Cette unité se distingue par son design contemporain soigné et recherché. Le salon, avec foyer, ouvre sur un balconnet côté fleuve. La vaste chambre, au plafond cathédrale et a six fenêtres, est pourvue d’une originale baignoire lumineuse. Le gastronome trouvera à la cuisine tous les accessoires pour élaborer et servir ses chef-d'oeuvres. L’ameublement et les équipements sont de qualité supérieure. L’éclairage gradué permet de se composer une ambiance personnalisée à tous les étages.
Lieu idéal pour une pause au bord du fleuve, au rythme des marées, dans un lieu chargé d'histoires où l'on apprécie le grandiose de la nature dans le meilleur confort. Prisé des villégiateurs d'un autre siècle, le manoir offre maintenant l'opportuité exceptionnelle d'un séjour privilégié, sans autres soucis que de se laisser dériver dans la rêverie et la contemplation, dans la liberté d'un véritable chez soi.
LE SPECTACLE DES GRANDES MARÉES
Pendant que l’automne nous offre, année après année, son grandiose spectacle de feuilles multicolores, le Bas St-Laurent nous convie à celui, non moins exceptionnel, des grandes marées.
Après nous avoir éblouis tout l’été avec ses somptueux couchers de soleil, c’est un spectacle d’une toute autre nature qu’il propose au voyageur téméraire qui recherche l’exaltation fébrile des éléments qui se déchaînent.
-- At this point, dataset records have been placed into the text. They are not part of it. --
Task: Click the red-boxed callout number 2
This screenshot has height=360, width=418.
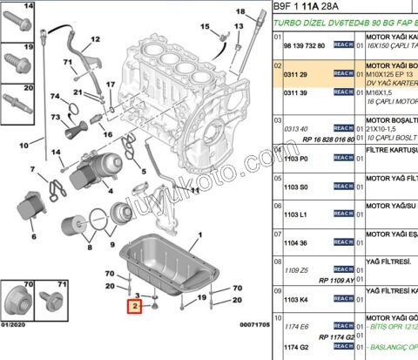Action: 134,307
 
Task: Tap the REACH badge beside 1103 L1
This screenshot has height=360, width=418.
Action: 342,214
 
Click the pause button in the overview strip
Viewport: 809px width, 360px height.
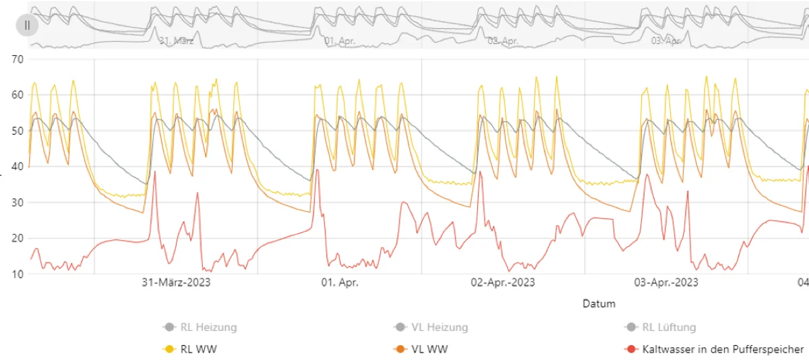[x=27, y=25]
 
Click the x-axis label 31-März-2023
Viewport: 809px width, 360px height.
[x=176, y=282]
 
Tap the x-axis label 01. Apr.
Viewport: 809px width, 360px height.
[x=340, y=282]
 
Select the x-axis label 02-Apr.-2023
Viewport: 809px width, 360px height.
[x=503, y=282]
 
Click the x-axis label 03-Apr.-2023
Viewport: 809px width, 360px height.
[x=666, y=282]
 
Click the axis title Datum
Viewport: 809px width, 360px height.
[x=599, y=303]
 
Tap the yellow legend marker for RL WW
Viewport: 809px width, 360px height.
[x=170, y=349]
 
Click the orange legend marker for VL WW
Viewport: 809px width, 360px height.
[x=400, y=349]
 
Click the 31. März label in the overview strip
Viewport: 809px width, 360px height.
[x=177, y=40]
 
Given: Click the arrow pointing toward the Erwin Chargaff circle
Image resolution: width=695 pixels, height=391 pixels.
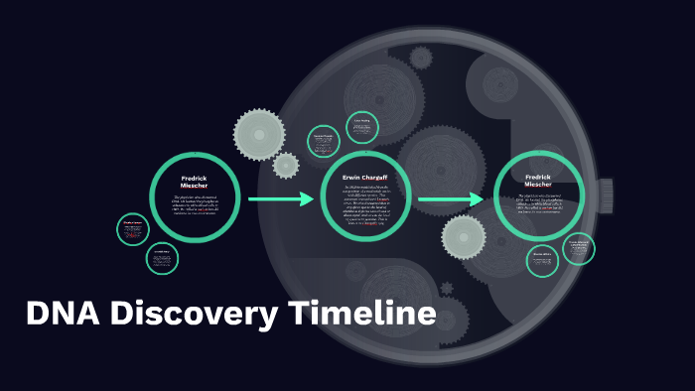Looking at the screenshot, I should coord(280,199).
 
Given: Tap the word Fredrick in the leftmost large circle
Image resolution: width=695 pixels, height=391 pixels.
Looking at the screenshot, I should coord(195,179).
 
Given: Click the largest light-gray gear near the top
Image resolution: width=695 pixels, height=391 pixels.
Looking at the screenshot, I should coord(259,133).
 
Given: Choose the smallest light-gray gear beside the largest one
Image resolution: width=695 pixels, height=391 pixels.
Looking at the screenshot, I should coord(286,165).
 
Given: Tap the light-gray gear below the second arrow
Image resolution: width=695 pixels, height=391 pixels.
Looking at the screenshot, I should coord(464,238).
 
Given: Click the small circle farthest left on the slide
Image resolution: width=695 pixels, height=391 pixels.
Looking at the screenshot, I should coord(133,230).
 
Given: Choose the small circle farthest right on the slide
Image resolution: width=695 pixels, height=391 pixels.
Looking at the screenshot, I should coord(579,248).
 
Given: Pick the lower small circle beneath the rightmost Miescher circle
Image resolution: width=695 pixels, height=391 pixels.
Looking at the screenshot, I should coord(542,261).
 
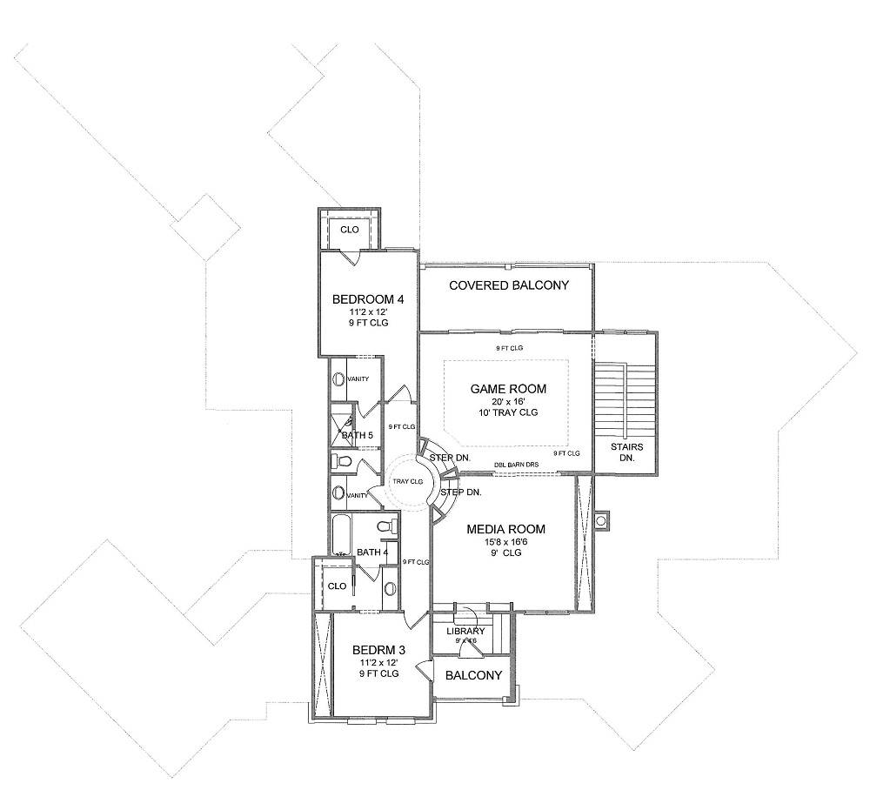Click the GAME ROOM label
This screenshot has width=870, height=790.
tap(505, 388)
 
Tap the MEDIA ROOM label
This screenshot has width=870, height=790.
tap(505, 528)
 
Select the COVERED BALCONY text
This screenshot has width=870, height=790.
tap(508, 285)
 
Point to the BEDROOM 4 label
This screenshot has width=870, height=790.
tap(362, 299)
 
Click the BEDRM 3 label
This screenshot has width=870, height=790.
tap(378, 649)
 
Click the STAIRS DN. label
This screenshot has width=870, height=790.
tap(627, 452)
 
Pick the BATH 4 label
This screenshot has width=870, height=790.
tap(371, 552)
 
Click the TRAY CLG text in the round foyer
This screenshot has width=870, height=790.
tap(408, 481)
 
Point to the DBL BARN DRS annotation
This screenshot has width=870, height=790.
tap(517, 465)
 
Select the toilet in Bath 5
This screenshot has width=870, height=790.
tap(343, 462)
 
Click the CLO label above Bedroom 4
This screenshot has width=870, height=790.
tap(349, 230)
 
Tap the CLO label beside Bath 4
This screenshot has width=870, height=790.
tap(337, 586)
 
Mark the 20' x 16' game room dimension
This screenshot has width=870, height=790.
tap(505, 401)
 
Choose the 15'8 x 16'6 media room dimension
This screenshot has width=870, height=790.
tap(505, 541)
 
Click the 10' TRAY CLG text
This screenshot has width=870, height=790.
tap(505, 412)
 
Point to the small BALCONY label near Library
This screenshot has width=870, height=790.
tap(473, 675)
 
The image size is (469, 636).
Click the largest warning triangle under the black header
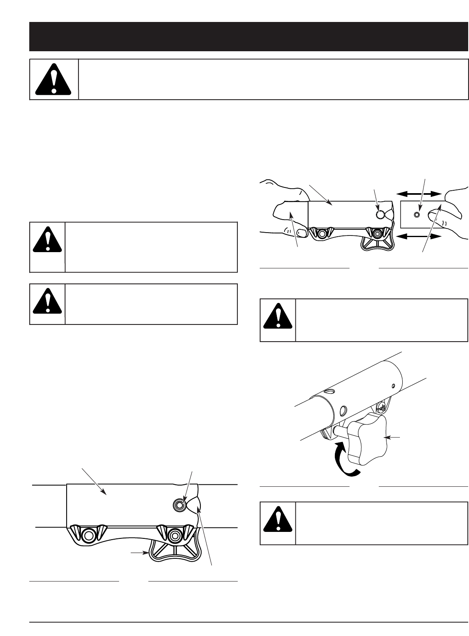(x=53, y=80)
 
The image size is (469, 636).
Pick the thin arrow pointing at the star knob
(x=393, y=438)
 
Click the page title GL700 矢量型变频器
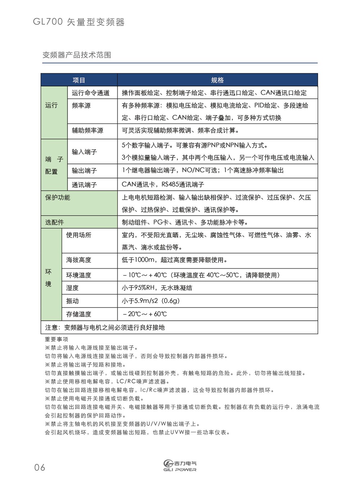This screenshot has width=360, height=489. [x=79, y=22]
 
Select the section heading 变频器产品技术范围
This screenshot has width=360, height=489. [x=77, y=55]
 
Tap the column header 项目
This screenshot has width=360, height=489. [x=79, y=80]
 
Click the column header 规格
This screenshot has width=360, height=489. [x=217, y=80]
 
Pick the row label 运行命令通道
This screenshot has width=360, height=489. [x=90, y=93]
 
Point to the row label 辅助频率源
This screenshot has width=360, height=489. [x=87, y=130]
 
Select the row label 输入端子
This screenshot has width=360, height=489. [x=84, y=152]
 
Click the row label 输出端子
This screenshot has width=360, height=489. [x=84, y=171]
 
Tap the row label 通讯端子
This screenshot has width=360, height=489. [x=84, y=185]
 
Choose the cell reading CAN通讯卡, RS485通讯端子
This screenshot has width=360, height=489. [x=163, y=184]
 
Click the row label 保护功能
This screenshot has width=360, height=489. [x=58, y=198]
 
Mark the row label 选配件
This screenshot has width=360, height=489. [x=54, y=222]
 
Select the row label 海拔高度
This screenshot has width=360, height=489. [x=78, y=260]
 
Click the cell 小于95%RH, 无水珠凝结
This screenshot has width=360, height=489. [x=157, y=288]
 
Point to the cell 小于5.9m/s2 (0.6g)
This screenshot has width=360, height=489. [x=150, y=301]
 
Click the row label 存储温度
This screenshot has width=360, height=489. [x=78, y=314]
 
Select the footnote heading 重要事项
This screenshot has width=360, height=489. [x=57, y=339]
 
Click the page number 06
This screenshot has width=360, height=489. [x=40, y=467]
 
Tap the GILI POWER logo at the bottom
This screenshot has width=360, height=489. [x=180, y=466]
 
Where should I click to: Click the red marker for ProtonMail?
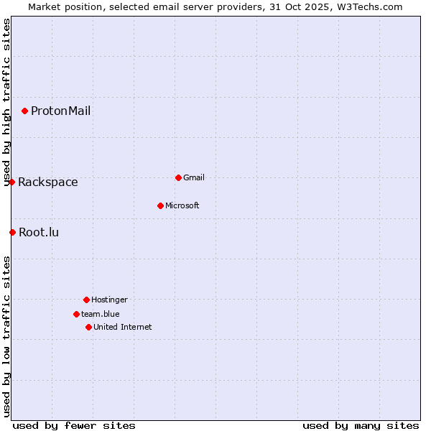24,111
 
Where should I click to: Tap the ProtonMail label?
60,111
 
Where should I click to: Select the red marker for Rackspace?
11,182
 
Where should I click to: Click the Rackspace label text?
48,182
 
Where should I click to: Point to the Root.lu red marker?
12,232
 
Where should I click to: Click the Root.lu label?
39,232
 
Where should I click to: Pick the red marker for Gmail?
178,177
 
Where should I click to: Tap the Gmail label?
194,178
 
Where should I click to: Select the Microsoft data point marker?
160,205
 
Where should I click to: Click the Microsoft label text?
182,206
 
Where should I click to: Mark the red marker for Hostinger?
86,300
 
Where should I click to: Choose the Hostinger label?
109,300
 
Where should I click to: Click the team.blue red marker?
76,314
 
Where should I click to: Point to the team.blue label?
101,314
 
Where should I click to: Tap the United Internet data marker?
88,327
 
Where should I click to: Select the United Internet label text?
123,328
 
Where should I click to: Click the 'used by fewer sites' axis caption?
74,425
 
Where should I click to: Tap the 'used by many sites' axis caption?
361,425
Moments exceptionnels d’une rare beauté où la folie des éléments atteint des proportions démesurées, surtout par journées de grands vents ou de tempêtes.
Tout commence par un murmure inquiétant venant du large qui s’enfle au fur et à mesure que se gonfle le fleuve. Le ciel se couvre et les premières lames viennent buter contre les rochers. Un véritable combat s’engage entre les vents et les courants. Les vagues s’entrechoquent impétueusement. La terre semble trembler et le ciel se déchirer. C’est un spectacle quasi apocalyptique que l’on peut contempler en toute sérénité dans le confort rassurant du manoir qui, depuis près de 160 ans, est le témoin imperturbable de ces majestueuses manifestations de la nature.